As a developmental theory, psychoanalysis contributes to child psychology, education, law, and family studies. In childcare, the emphasis has shifted from 'controlling' and 'moulding' children, to 'nurturing' and 'facilitating' their development within safe 'boundaries'. It is a testament to the cultural changes that have taken place in the last fifty years that Ernest Jones' statement now sounds like a well-worn cliché: "Love is as necessary for a child's mental development as food is for its bodily development". Through its examination of the complex relationship between body and mind, psychoanalysis also furthers our understanding of the role of emotions in health as well as in medical illness.
In addition, psychoanalytic knowledge is the basis of all other dynamic approaches to therapy. Whatever the modifications, the insights of psychoanalysis form the underpinnings of much of the psychotherapy employed in general psychiatric practice, in child psychiatry, and in most other individual, family, and group therapies.
Building on Freud's ideas and ideals, psychoanalysis has continued to
grow and develop as a general theory of human mental functioning, while
always maintaining a profound respect for the uniqueness of each individual
life. Ferment, change, and new ideas have enriched the field, and psychoanalytic
practice has adapted and expanded. But psychoanalysts today still appreciate
the persistent power of the irrational in shaping or limiting human lives,
and they
therefore remain skeptical of the quick cure, the deceptively easy
answer, the trendy or sensationalistic. Like Freud, they believe that psychoanalysis
is the most sophisticated tool for obtaining further knowledge of the mind,
and that by using this knowledge for greater self-awareness, patients free
themselves from incapacitating suffering, and improve and deepen their
relationships.
Who Can Benefit from Psychoanalysis?
The person best able to undergo psychoanalysis is someone who, no matter
how incapacitated at the time, is basically, or potentially, a sturdy individual.
This person may have already achieved important satisfactions - with friends,
in marriage, in work, or through special interests and hobbies - but is
nonetheless significantly impaired by long standing symptoms: depression
or anxiety, sexual incapacities, or physical symptoms without any demonstrable
underlying physical cause.

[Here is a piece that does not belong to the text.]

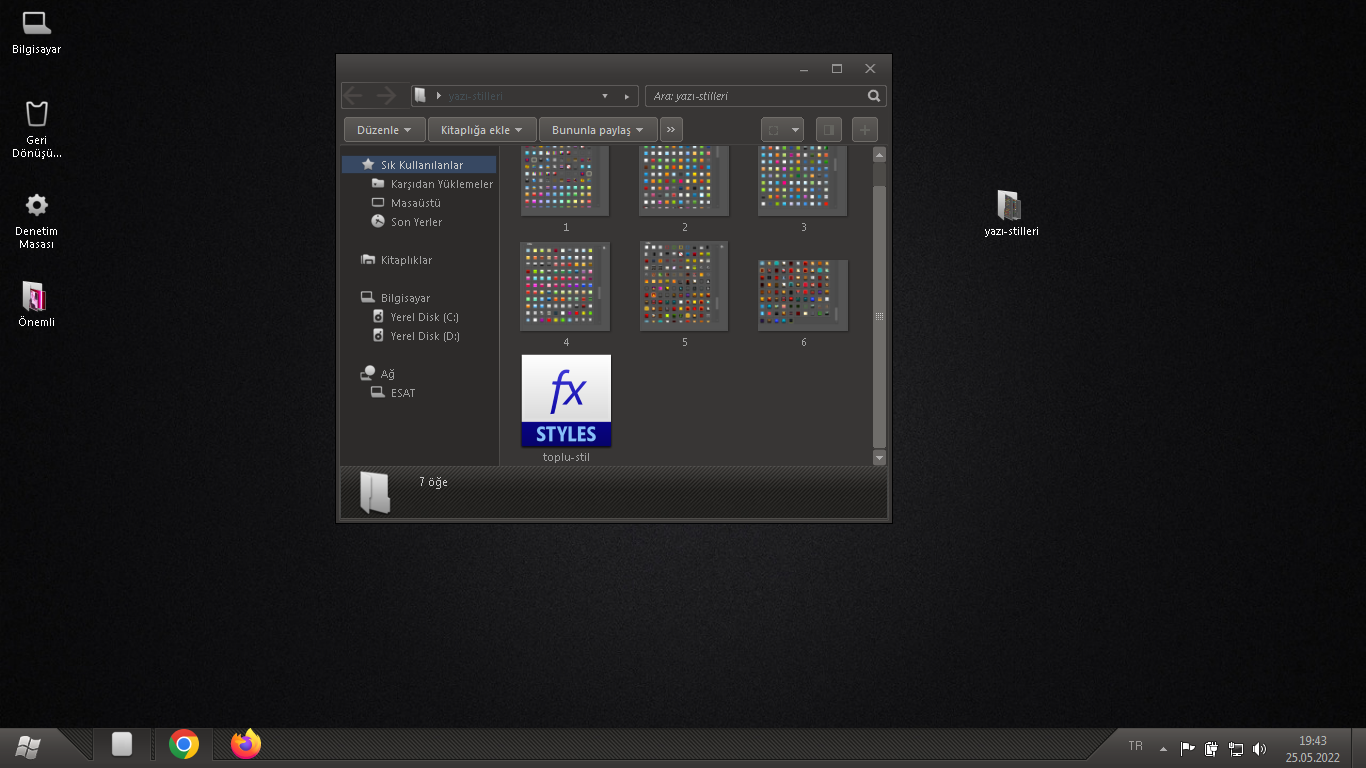The width and height of the screenshot is (1366, 768).
Task: Click the volume icon in system tray
Action: point(1259,748)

One person may be plagued by private rituals
or compulsions or repetitive thoughts of which no one else is aware. Another
may live a constricted life of isolation and loneliness, incapable of feeling
close to anyone. A victim of childhood sexual abuse might suffer from an
inability to trust others. Some people come to analysis because of repeated
failures in work or in love, brought about not by chance but by self- destructive
patterns of behavior. Others need analysis because the way they are - their
character - substantially limits their choices and their pleasures. And
still others seek analysis definitively to resolve psychological problems
that were only temporarily or partially resolved by other approaches.